元の文章:
あたりまえの話なんだけど、
唐突といわれて批判されるならば、
段階を踏む段取りにすればいいのだ。
極端な例だけど、
突然「好きだ」と告白するとしよう。
何の伏線もなく、
いきなりそんなことを言うから、
唐突すぎて混乱するわけだ。
ということは、前振りをしていけばいいというわけ。
ちょっと好きかも知れない、という態度をとったり、
発言にそういうものを混ぜたり、
相手の意思を探ってみたり、
もし付き合ったらどうする、などの未来の話をしたらいいわけ。
その十分な伏線のうえで告白すれば、
「唐突」ではなくなるよね。
(成功するとは言っていない。唐突でなくなるだけの話)
突然雨が降ってくるのが唐突ならば、
事前に天気予報でも映しておけばよい。
雷が遠くで鳴っててもよい。
前日に梅雨入りしましたとニュースがあってもいい。
朝から湿った空気でくせ毛のセットがうまく行かない、
というシーンがあってもよい。
唐突をさけるためだけを考えれば、
前振りをすればいいだけのことである。

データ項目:
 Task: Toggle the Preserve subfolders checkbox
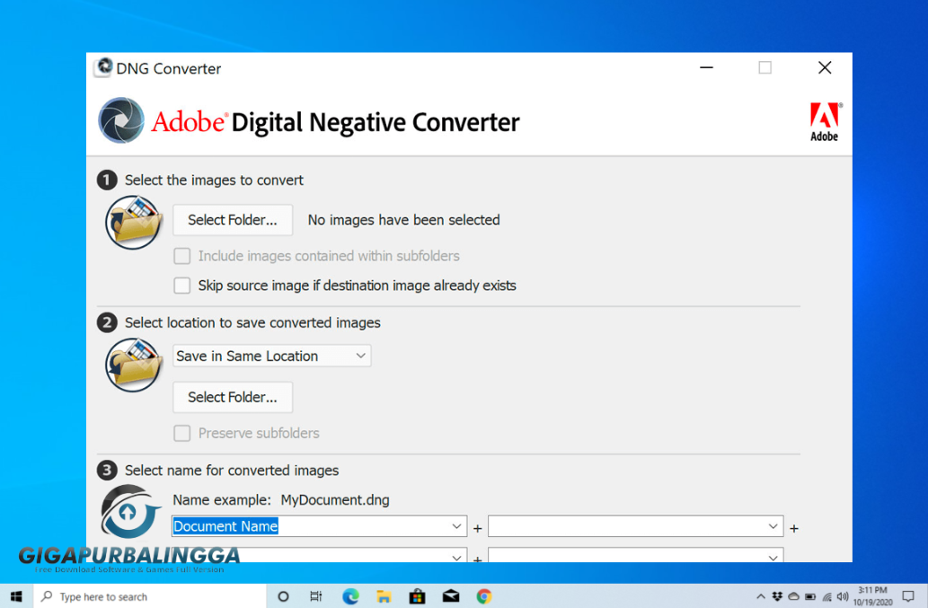[181, 433]
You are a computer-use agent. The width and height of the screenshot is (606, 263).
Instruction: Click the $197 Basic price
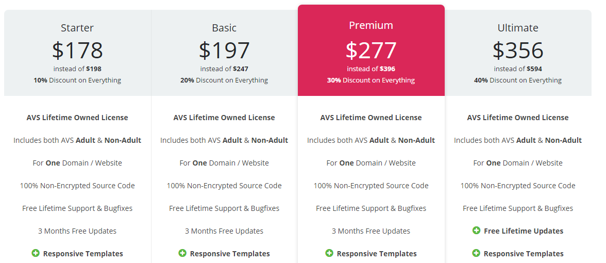[x=224, y=50]
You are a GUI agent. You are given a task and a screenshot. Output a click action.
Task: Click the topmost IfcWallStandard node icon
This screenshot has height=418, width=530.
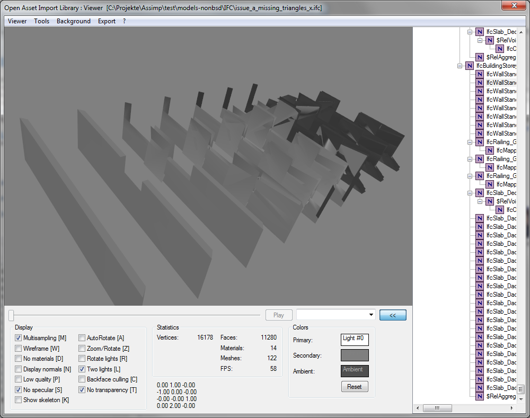coord(480,74)
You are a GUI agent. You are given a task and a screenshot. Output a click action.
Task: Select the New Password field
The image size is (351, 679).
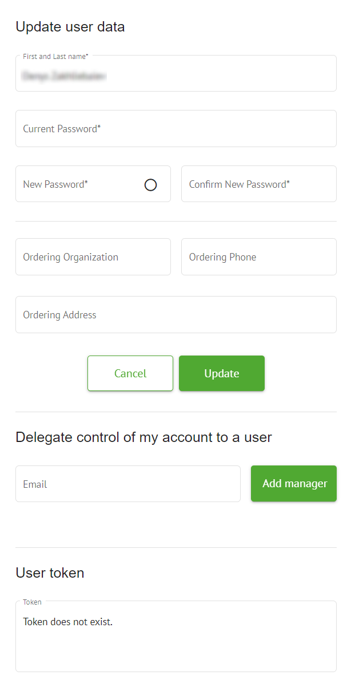point(80,184)
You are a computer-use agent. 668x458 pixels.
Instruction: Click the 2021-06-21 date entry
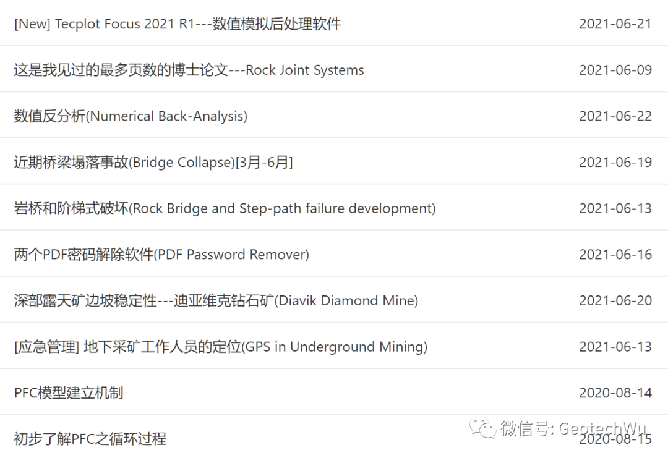[615, 24]
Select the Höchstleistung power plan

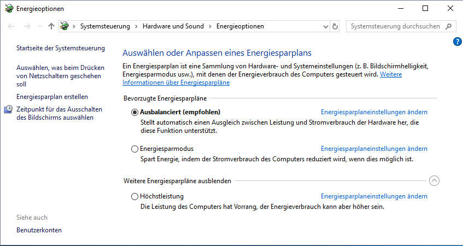(135, 196)
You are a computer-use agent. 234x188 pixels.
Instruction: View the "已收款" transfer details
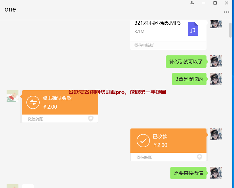click(x=168, y=141)
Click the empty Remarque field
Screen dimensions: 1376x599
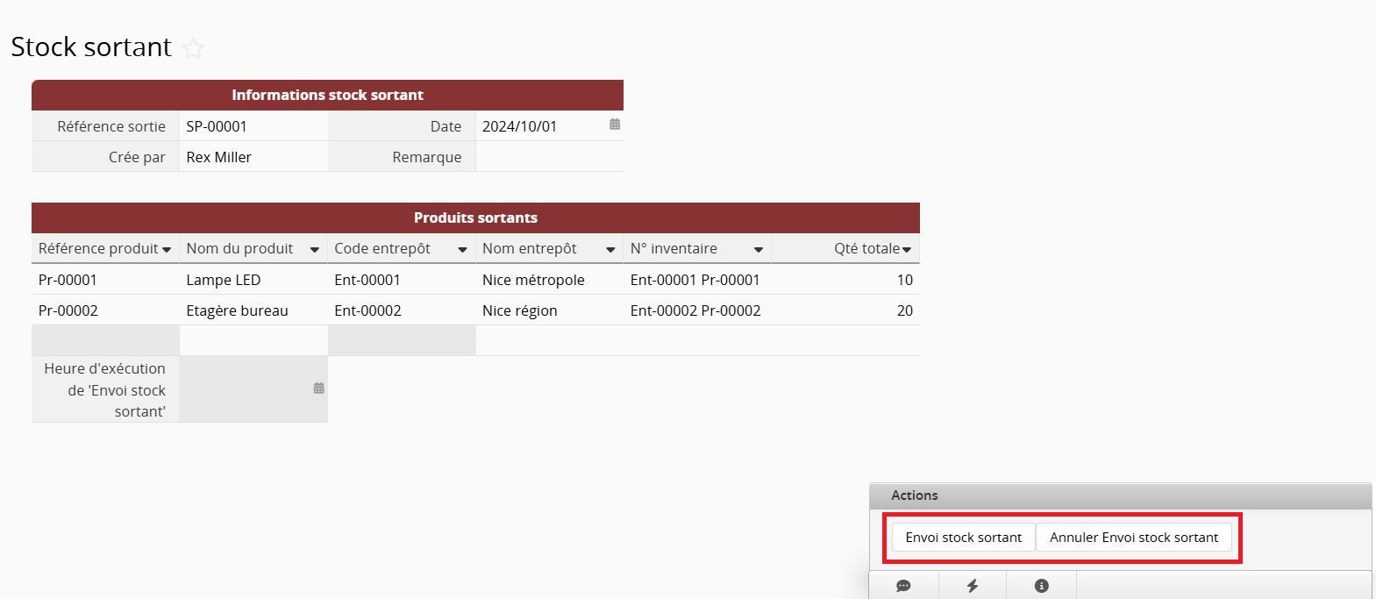pos(548,157)
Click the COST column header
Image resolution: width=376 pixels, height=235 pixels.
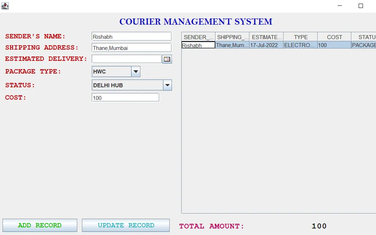(x=334, y=37)
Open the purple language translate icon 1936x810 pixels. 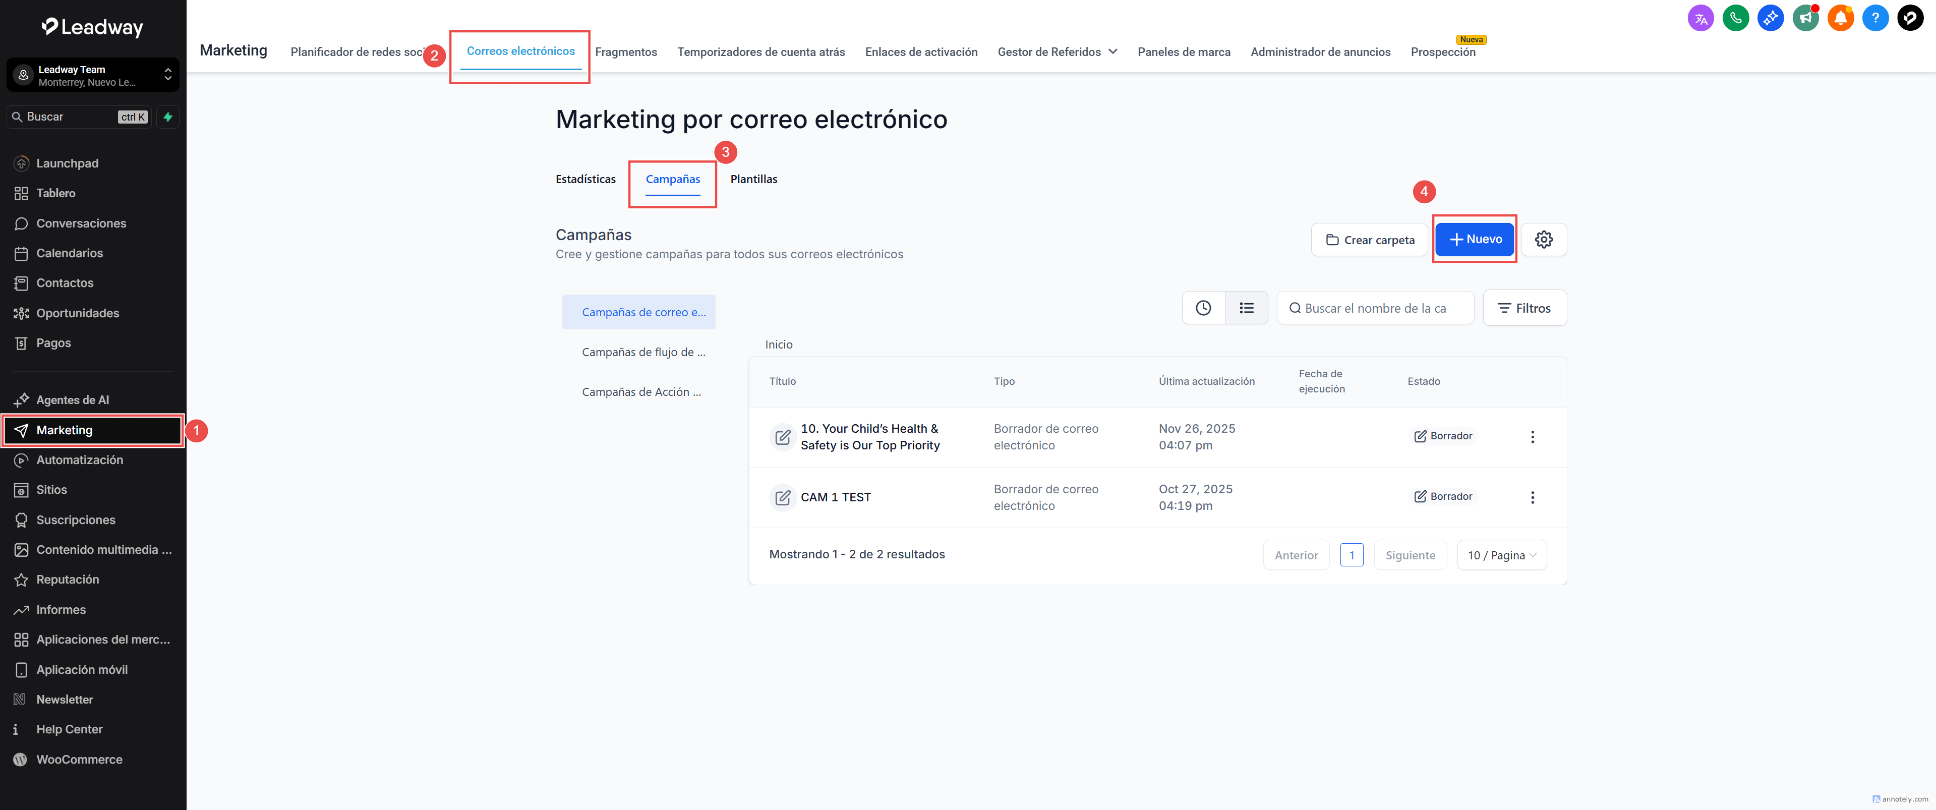1700,18
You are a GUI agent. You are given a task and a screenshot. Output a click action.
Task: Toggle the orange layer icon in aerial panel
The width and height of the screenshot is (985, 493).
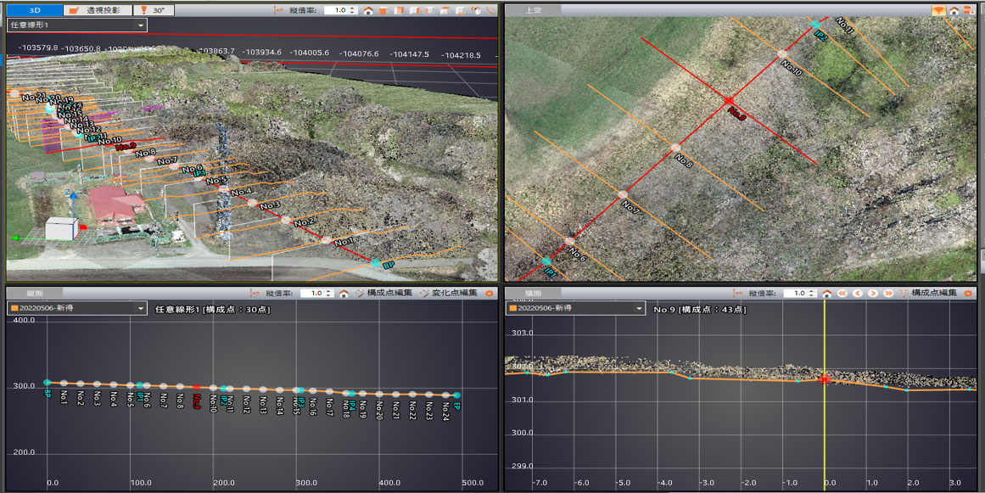point(938,10)
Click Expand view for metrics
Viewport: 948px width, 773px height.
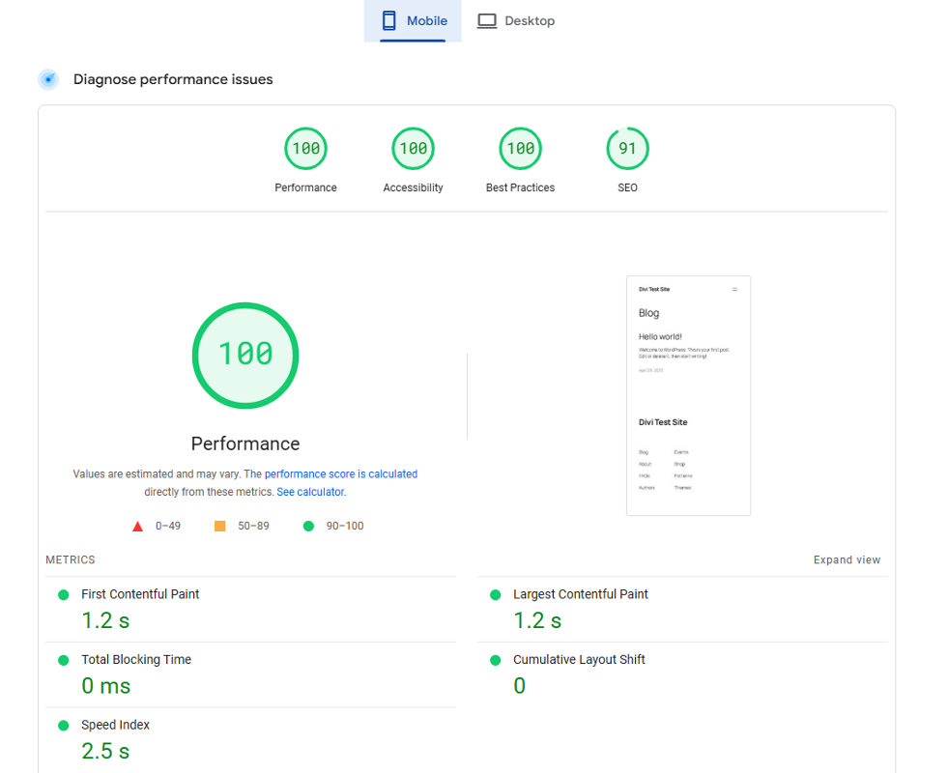click(x=847, y=560)
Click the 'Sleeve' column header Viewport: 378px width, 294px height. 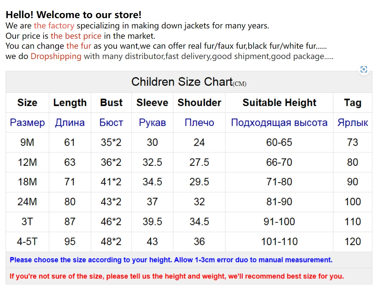pyautogui.click(x=152, y=103)
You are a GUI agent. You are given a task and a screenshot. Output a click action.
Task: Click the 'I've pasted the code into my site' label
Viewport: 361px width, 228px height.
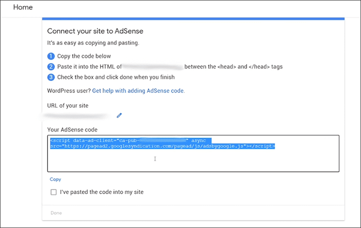102,192
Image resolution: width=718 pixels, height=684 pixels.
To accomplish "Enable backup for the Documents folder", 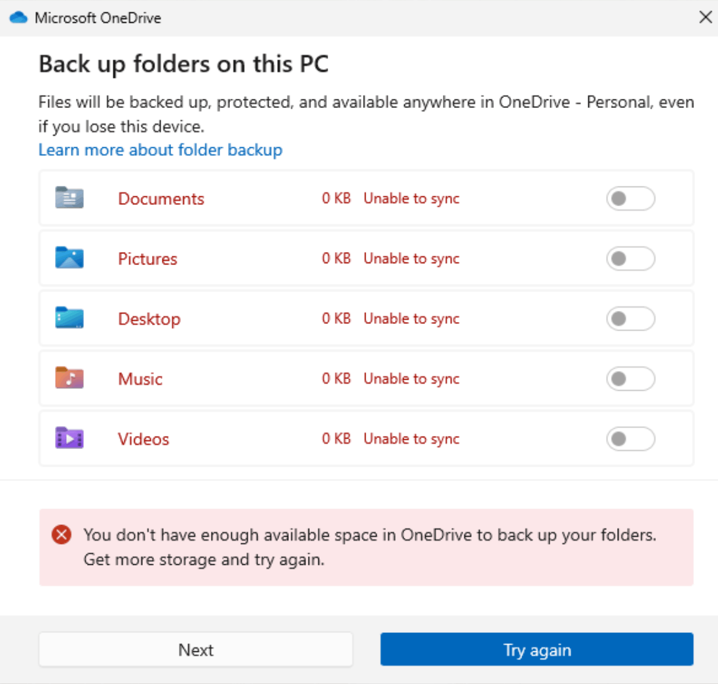I will [630, 198].
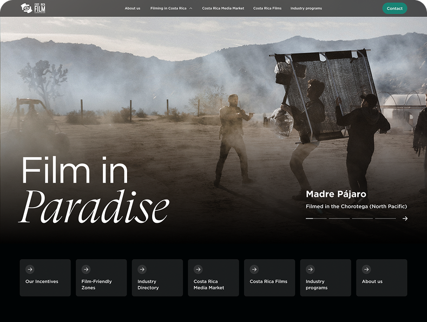Open Costa Rica Media Market nav item

(x=223, y=9)

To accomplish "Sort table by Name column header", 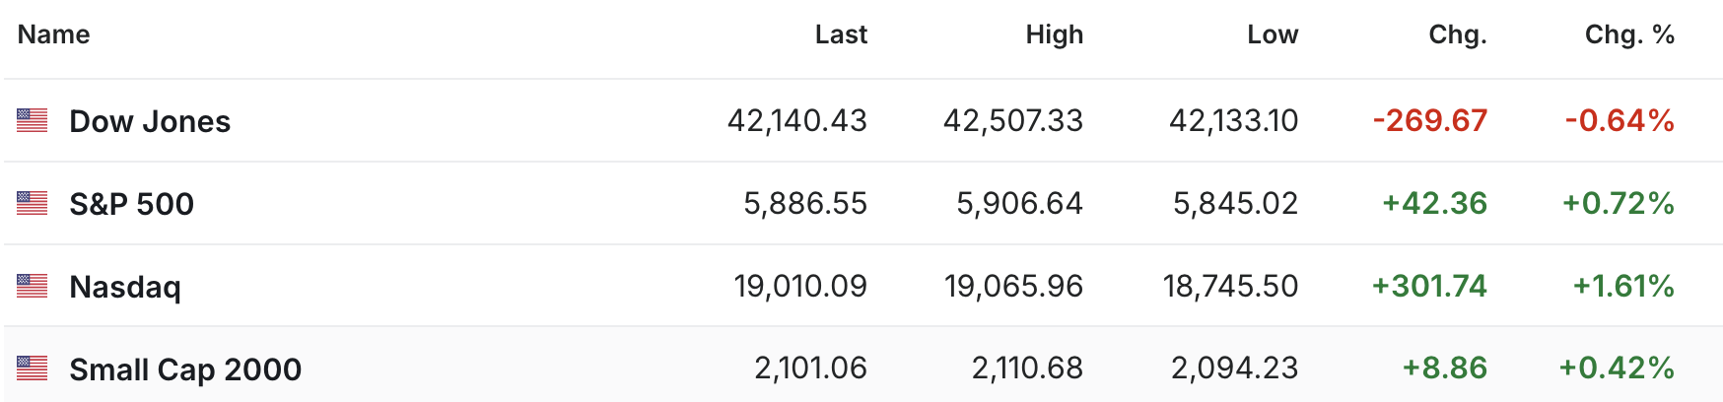I will coord(54,34).
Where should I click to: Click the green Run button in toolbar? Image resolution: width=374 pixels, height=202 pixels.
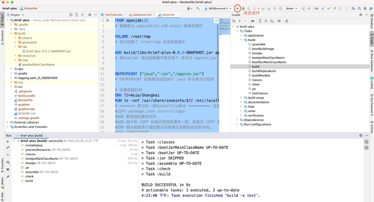pos(237,8)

実施する作業:
**a.** 前振りについての文章から、「ちょっと好きかも知れない、という態度をとったり、」から「雷が遠くで鳴っててもよい。」までの部分を、両端を含めて一字一句違えずに打ち直してください。
**b.** 前振りについての文章をもとに、次の問いに答えてください。
(i) 告白の例で、前振りとしてしたらよいとされる未来の話には、どんな例が挙げられていますか。
(ii) 突然の雨を唐突にしないために、前日にどのようなニュースがあってもいいとされていますか。
(iii) 朝から湿った空気のせいで何がうまく行かないシーンが挙げられていますか。
資料はここでは一切使いません。

解答一覧:
**a.**
ちょっと好きかも知れない、という態度をとったり、
発言にそういうものを混ぜたり、
相手の意思を探ってみたり、
もし付き合ったらどうする、などの未来の話をしたらいいわけ。
その十分な伏線のうえで告白すれば、
「唐突」ではなくなるよね。
(成功するとは言っていない。唐突でなくなるだけの話)
突然雨が降ってくるのが唐突ならば、
事前に天気予報でも映しておけばよい。
雷が遠くで鳴っててもよい。

**b.**
(i) もし付き合ったらどうする、という話です。
(ii) 梅雨入りしたというニュースです。
(iii) くせ毛のセットです。